Algérie : le président Tebboune donne un mois pour connecter les administrations au Data Center national
mercredi 15 juillet 2026
L’interopérabilité des administrations constitue l’un des principaux leviers de la transformation numérique des États. En Algérie, les autorités passent à une nouvelle étape en imposant un calendrier pour connecter les systèmes d’information des institutions publiques.
L’Algérie accélère la mise en œuvre de sa stratégie de numérisation. En Conseil des ministres le dimanche 12 juillet, le président Abdelmadjid Tebboune (photo) a imposé un délai d’un mois pour réaliser l’interconnexion intersectorielle des administrations à travers l’exploitation du Centre national des données (Data Center), pour élargir les services numériques accessibles aux citoyens.
Cette décision s’inscrit dans « l’accélération de la mise en œuvre du processus de numérisation et la concrétisation de l’intégration entre les différentes institutions de l’État », selon le communiqué du Conseil des ministres. En parallèle, le chef de l’État a également décidé que l’allocation touristique serait désormais versée provisoirement par carte bancaire afin de limiter les détournements et de mieux tracer les paiements.

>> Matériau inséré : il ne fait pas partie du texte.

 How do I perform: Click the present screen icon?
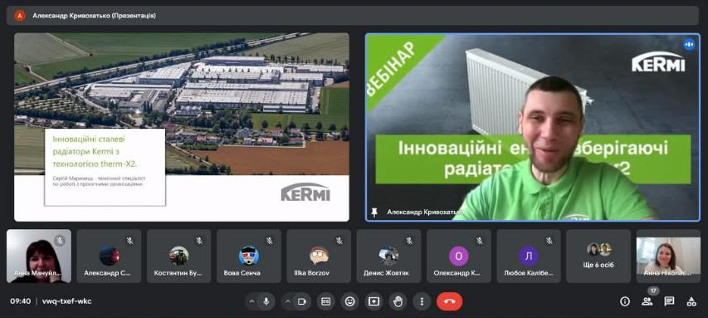[x=374, y=301]
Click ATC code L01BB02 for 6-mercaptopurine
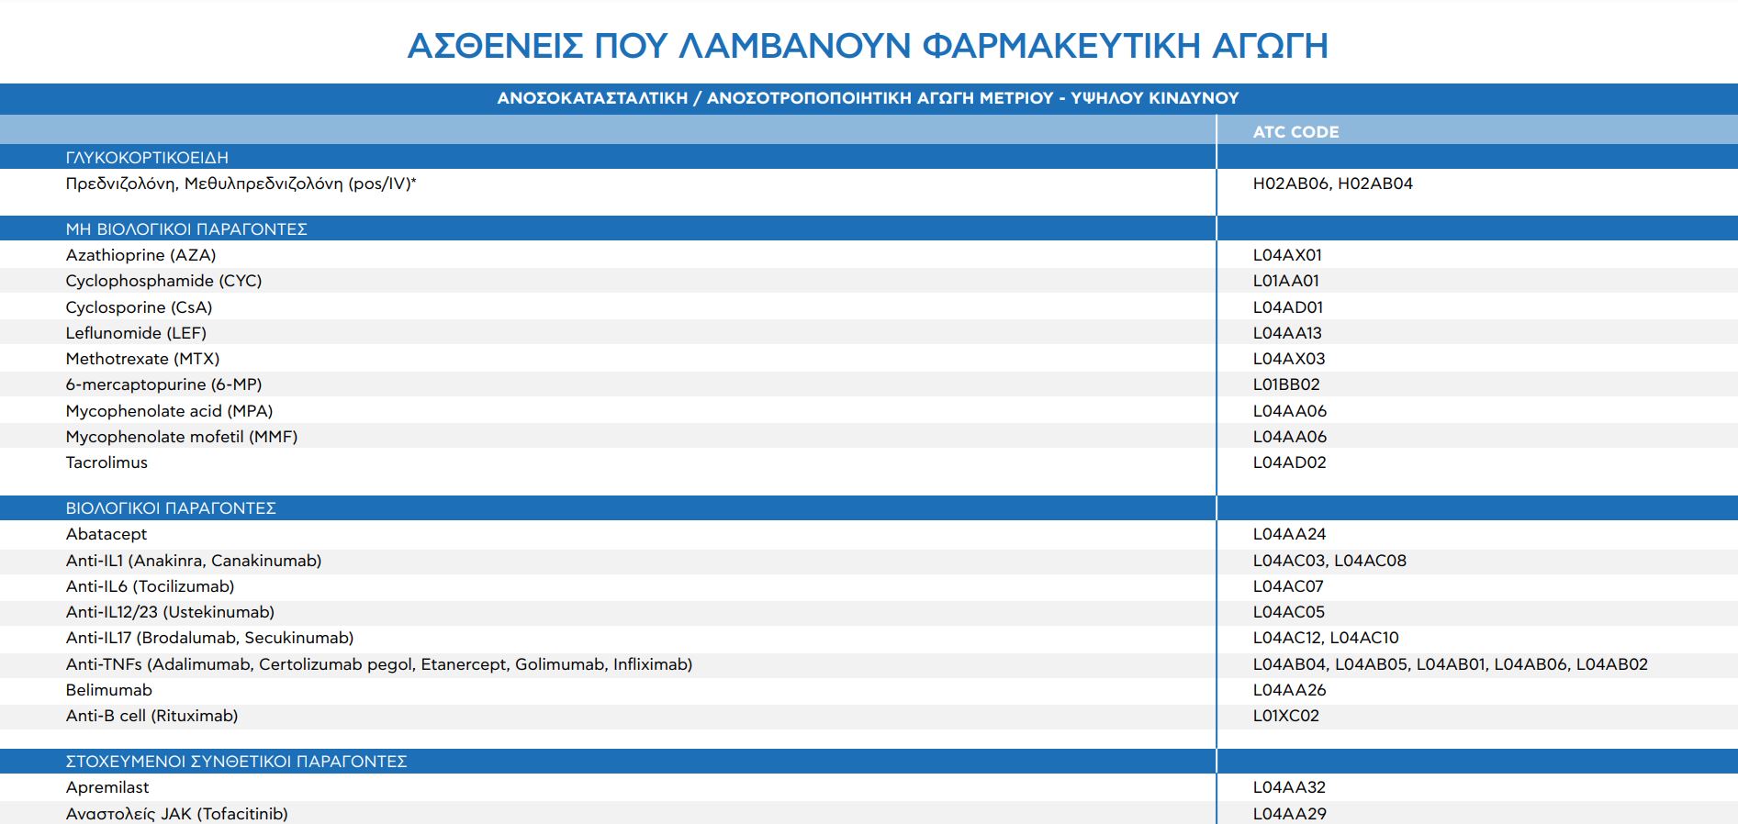Image resolution: width=1738 pixels, height=824 pixels. [x=1286, y=384]
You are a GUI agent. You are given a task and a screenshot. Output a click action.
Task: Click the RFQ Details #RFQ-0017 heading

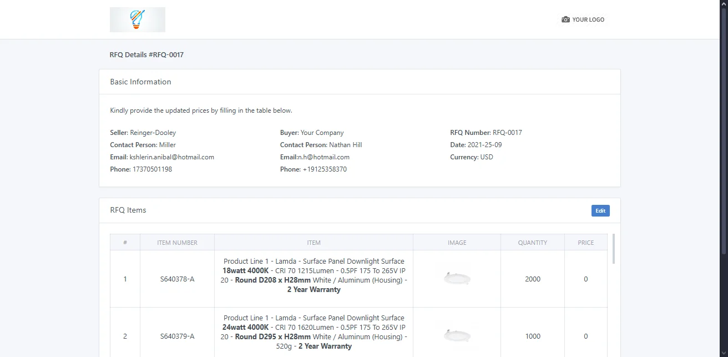[146, 54]
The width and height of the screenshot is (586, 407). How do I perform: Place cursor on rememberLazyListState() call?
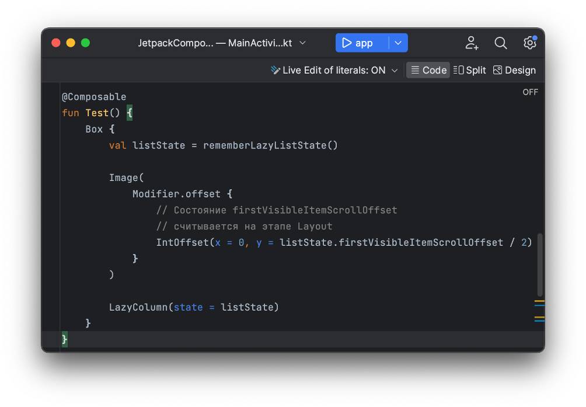270,145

Concrètement, cette interconnexion vise à faciliter l’échange automatisé de données entre les différentes institutions publiques, afin d’éviter aux citoyens de fournir plusieurs fois les mêmes documents lors de leurs démarches administratives. Elle représente le socle technique du portail national des services numériques « Dzair Digital Services », dont le gouvernement poursuit le déploiement pour simplifier les procédures administratives et développer les services publics en ligne.
Cette accélération intervient quelques jours après l’inauguration du Centre national algérien des services numériques à Alger. Présenté par les autorités comme la première infrastructure numérique souveraine du pays, le complexe comprend deux centres de données implantés à Alger et Blida, conçus selon les standards internationaux et offrant une disponibilité de 99,98 %. Il devrait héberger les données des administrations, garantir la continuité des services numériques et assurer l’interopérabilité entre les différents secteurs de l’État. Le premier Data Center national avait par ailleurs obtenu, en février dernier, la certification internationale Tier III Design délivrée par l’Uptime Institute.
Cette décision marque une nouvelle étape de la stratégie numérique engagée par l’Algérie. Après le lancement, en février, de la Plateforme nationale de gouvernance des données, visant à harmoniser la gestion des données publiques, les autorités cherchent désormais à rendre pleinement opérationnelle l’interconnexion entre les administrations. Cette évolution est également appelée à soutenir d’autres projets structurants, notamment la stratégie nationale d’intelligence artificielle et le développement du portail national des services numériques, qui reposent tous deux sur le partage sécurisé et standardisé des données publiques.